Ronald (49): ‘Ik sta ergens voor en dat draag ik uit’
Ronald Pit (49) uit Nibbixwoud is verpleegkundige spoedeisende hulp bij het Dijklander ziekenhuis in Hoorn. Hij is fel voorstander van het volgen van alle maatregelen – en dan vooral om er zo snel mogelijk vanaf te zijn. Door alle (gelaat)beschermingsmaatregelen gaat veel communicatie met patiënten verloren, constateert hij. Dit is zijn verhaal:
“Ik werk nu zo’n vijf jaar in het ziekenhuis in Hoorn. Daarvoor woonde en werkte ik in Harderwijk – en dáárvoor weer zat ik bij Defensie. Daar heb ik het woord discipline met een hoofdletter leren schrijven, iets waarvan we thuis nu de vruchten plukken. Mijn vrouw en ik hebben samen vier kinderen, van wie er twee permanent bij ons wonen en twee om de twee weken. Dat gaat allemaal volgens strikte afspraken.”
“Ik sta ergens voor en dat draag ik uit. Daarbij komt dat ik werk in de zorg en dat brengt weer specifieke verantwoordelijkheden met zich mee. Dat draag ik ook uit aan de kinderen. De avondklok wordt thuis heel strikt gehanteerd. Hij is er niet voor niets, zeg ik dan, even volhouden nog. Het afstemmen van al die maatregelen is binnen het wereldje van ons eigen gezin tot nu toe goed te doen.”

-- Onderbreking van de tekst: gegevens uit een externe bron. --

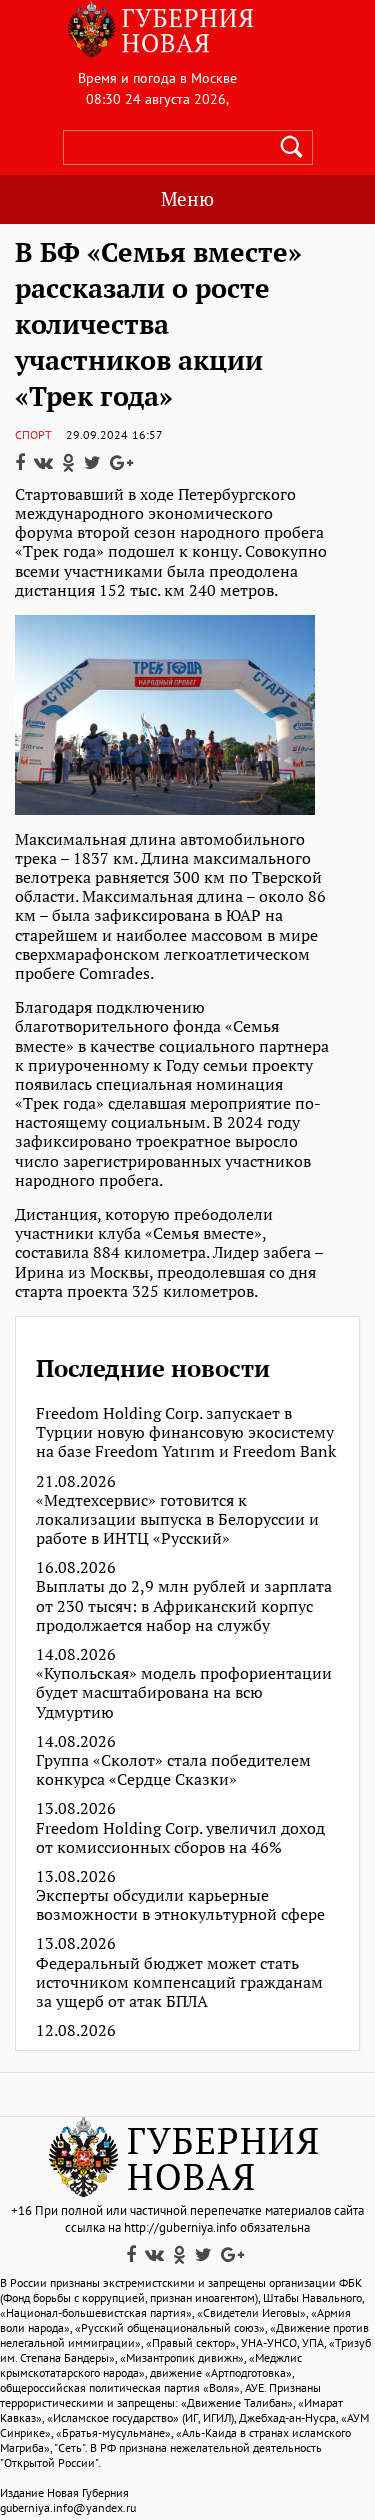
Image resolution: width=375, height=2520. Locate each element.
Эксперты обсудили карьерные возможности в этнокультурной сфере (180, 1905)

“Mijn vrouw werkt ook in de zorg, in een zelfstandig behandelcentrum. In die zin staan we beiden in de vuurlinie. Allebei worden we in ons werk voortdurend geconfronteerd met corona, denk alleen al aan de COVID- en non-COVID afdelingen die er zijn. Maar we zitten ook allebei op een plek in de geneeskunde waar we zien hoe ziek mensen kunnen worden en wat de impact op families kan zijn. Daarbij komt dat ik merk dat alle beschermingsmaatregelen in het ziekenhuis ten koste gaan van de communicatie met patiënten. De mimiek gaat weg, de gelaatsuitdrukkingen gaan verloren. Je verliest gewoon heel veel in het non-verbale. En dat is soms heel pijnlijk en vervelend. Je kunt mensen met woorden proberen te troosten of gerust te stellen, maar een gelaatsuitdrukking kan soms meer zeggen dan een lange stroom woorden.”

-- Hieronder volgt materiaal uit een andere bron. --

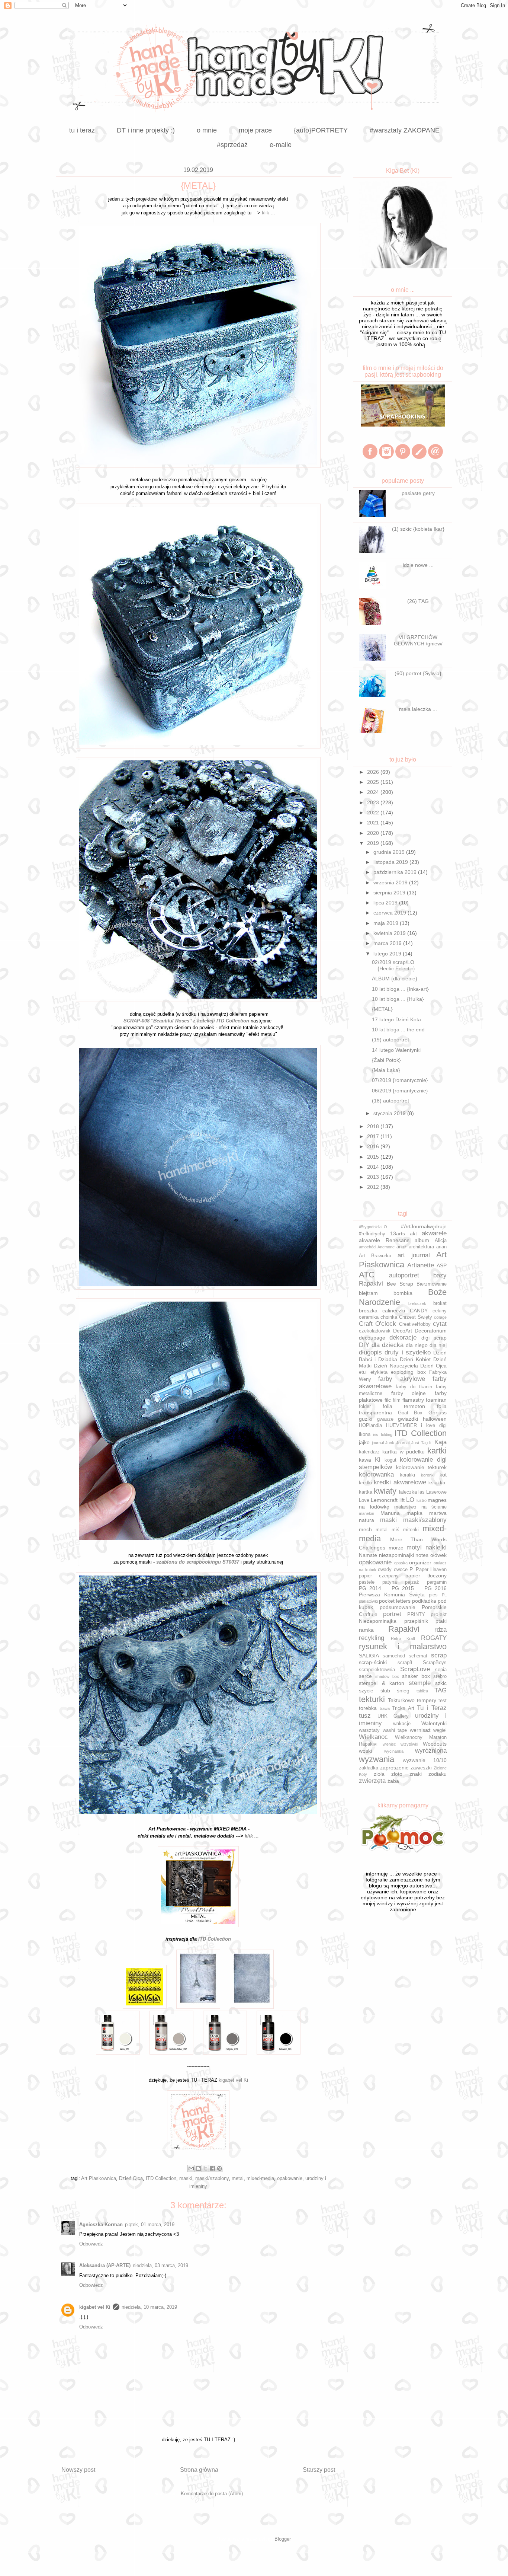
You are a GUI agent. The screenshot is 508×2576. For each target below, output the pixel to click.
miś (395, 1529)
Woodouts (435, 1744)
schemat (418, 1656)
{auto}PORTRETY (321, 130)
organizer (420, 1562)
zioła (379, 1774)
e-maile (281, 145)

“Voor mij begint dat aspect zwaarder te tellen naarmate de tijd verstrijkt en deze pandemie voortduurt. Buiten mijn werk heb ik er eigenlijk minder problemen mee. Ik hoef voor mijn gevoel niets te laten. Natuurlijk zijn er beperkingen en ligt het aantal sociale contacten lager. Maar ik heb daar niet zoveel last van. Het is even omschakelen: in de supermarkt een winkelwagen en een mondkapje: het went. Dat we niet naar festivals, de film of uit eten kunnen is een gemis, maar het is bepaald geen eerste levensbehoefte. Dus laten we het er met z’n allen alsjeblieft voor over hebben.”
“Dat geldt wat mij betreft ook als het gaat om de verlenging van alle maatregelen. Voor mezelf sprekend maakt het me niet veel uit. Wat ik wél signaleer, en daarvoor hoef ik alleen maar binnen ons eigen gezin te kijken, is dat het coronabeleid jongeren steeds zwaarder op de maag valt. Kijk, ik kan de auto nog pakken of zo en naar het strand rijden als de muren thuis iets te veel op me afkomen. Jongeren kunnen dat niet zo gemakkelijk doen, die zijn afhankelijk van elkaar.”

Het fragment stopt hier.